Why call it Appetizer Syndrome?
Those who live in the Middle East and/or who are familiar with the Arabic ‘mezza’ will agree with me that what’s supposed to be just an appetizer, almost habitually becomes the main course. Arabic ‘mezza’ is a set of small dishes of hot and cold appetizers, very varied and numerous, thatpeople generously order and spend quite some time savoring,that by the time the main dish arrives, you’re pretty full already. Most of the time, by the end of your meal, the ‘main’ dish is barely touched, and when it is, most people do it because they feel they have to. Mind you, you still pay for it full price, but you definitely don’t get your money’s worth from it. Benefits you get are way less than the cost incurred.

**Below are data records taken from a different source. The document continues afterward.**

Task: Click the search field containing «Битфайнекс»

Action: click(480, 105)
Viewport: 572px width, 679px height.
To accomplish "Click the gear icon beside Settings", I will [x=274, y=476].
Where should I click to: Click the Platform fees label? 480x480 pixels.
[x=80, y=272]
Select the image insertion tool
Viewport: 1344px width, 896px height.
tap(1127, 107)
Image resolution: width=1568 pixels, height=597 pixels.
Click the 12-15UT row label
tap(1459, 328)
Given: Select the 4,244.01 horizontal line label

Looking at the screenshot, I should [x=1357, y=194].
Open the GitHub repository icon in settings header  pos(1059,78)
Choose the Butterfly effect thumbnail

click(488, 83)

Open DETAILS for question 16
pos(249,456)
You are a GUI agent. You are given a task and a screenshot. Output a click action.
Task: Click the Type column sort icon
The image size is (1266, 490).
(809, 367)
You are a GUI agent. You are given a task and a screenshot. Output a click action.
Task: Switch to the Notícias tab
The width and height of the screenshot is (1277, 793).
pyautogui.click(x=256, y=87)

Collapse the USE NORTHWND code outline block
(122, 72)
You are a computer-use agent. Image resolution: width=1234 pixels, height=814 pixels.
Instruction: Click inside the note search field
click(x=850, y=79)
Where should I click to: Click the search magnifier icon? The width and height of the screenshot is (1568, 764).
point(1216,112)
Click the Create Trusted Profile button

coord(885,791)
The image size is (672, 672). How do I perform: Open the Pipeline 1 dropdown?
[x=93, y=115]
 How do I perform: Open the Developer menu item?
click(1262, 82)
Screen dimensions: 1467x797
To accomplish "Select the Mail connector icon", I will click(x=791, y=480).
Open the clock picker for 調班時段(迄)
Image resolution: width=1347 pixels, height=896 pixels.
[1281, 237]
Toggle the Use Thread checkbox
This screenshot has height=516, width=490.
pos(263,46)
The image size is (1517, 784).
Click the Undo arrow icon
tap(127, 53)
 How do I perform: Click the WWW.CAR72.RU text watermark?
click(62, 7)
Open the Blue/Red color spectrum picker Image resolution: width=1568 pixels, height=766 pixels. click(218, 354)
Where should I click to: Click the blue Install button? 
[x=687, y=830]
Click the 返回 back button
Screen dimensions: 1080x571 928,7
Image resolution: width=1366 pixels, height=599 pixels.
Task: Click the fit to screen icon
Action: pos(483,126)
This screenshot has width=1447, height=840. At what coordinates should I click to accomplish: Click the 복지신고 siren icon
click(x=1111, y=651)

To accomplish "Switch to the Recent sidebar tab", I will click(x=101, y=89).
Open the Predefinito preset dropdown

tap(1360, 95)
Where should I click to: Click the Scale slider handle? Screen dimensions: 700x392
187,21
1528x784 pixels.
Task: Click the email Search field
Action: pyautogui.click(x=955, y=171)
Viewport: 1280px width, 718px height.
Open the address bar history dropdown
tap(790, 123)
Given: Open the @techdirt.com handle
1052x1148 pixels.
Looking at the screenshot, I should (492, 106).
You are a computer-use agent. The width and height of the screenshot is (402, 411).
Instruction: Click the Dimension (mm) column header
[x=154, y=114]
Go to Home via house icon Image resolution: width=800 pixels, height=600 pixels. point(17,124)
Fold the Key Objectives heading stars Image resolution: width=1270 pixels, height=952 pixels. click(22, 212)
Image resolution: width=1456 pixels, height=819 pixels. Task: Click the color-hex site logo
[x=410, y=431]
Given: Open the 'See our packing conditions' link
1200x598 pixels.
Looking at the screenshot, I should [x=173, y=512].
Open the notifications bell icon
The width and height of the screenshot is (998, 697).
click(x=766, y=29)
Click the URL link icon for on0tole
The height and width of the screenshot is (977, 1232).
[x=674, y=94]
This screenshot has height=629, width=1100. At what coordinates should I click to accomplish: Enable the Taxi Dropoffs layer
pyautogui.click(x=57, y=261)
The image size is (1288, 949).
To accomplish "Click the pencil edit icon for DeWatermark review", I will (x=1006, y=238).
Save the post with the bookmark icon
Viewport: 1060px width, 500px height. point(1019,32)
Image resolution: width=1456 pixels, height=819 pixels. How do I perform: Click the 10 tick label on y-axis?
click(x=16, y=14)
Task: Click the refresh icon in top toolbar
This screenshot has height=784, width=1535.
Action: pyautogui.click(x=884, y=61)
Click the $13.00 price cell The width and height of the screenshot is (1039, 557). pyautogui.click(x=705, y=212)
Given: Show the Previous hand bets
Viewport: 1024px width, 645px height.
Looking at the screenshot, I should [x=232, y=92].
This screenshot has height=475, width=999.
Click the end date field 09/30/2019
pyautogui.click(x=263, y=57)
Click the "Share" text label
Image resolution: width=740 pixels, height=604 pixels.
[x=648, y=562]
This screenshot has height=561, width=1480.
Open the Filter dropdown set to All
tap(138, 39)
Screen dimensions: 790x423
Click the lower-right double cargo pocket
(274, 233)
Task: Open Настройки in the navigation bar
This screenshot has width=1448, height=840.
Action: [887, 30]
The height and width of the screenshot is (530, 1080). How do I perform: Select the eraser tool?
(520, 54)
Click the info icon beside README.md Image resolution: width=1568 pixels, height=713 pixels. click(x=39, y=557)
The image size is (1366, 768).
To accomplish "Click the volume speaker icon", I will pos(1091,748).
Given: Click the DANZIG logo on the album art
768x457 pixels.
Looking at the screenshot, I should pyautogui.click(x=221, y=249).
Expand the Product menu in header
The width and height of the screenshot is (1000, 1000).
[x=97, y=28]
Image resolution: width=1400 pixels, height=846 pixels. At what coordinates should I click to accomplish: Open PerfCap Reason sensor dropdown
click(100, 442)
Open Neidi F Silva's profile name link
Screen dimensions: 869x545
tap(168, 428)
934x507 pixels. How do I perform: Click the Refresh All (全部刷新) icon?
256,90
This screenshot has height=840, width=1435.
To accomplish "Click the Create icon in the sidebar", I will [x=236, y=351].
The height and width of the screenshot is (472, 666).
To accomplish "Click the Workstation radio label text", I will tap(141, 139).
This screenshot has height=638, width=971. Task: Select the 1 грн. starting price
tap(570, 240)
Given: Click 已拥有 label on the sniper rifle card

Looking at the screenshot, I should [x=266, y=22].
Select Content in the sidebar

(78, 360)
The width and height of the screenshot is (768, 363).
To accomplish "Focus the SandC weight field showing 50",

In business, the Appetizer Syndrome takes place when most of your resources (energy, cost, time, and specifically appetite) are all consumed during the early phases of the project, and that when the ‘main phase/course’ comes, that is the implementation phase, most of the resources are already depleted; the project gets rushed off and becomes a ‘ticking a box’ exercise. Why?… because ‘we’re already full, and we’re ready to leave!’. What looked like a wonderful and promising project in the beginning has ended up mediocre at the end, mainly because of mis-management of resources and expectations.
Proposals, like menus, look great; but once processed at the table, the whole formula may get altered.
The Appetizer Syndrome reminds us of Pareto’s 80/20% rule where 80% of outcomes are attributed to 20% of the causes. In business, I’ve seen those big projects where about 80% of resources is consumed during the appetizers’ phase (which is supposed to be only 20% of your project).
Almost invariably, every project I got involved with across several industries, whether government related or private, the Appetizer Syndrome tends to emerge. Ramifications are costly, because your resources of energy/appetite (motivation in other words), time, and cost are resources that once consumed are not easy-and almost impossible for some- to get back. The end result is nothing but a beautiful heading or title or an impressive facade to an empty building.
Solution? Set specific expectations, look at the big picture and plan accordingly, keep measuring, and above all, learn from experience.( An appetizer that was hardly touched means it didn’t add value whatsoever, on the contrary, it only added cost. At the same time, an appetizer your ordered a second round of because you liked it, may have delayed your whole project…another dear cost.) Same in business, ordering haphazardly all kinds of recourses for the initial phases of the project, might end up nothing but costly and wasteful resources.
Ask yourself:
Does my meal suffer from an Appetizer Syndrome?
Does my project suffer from an Appetizer Syndrome?
Or even my life…do I leave things that matter till the end?
Finally, think of how many businesses get discussed over Arabic ‘mezza’?…a double Appetizer Syndrome!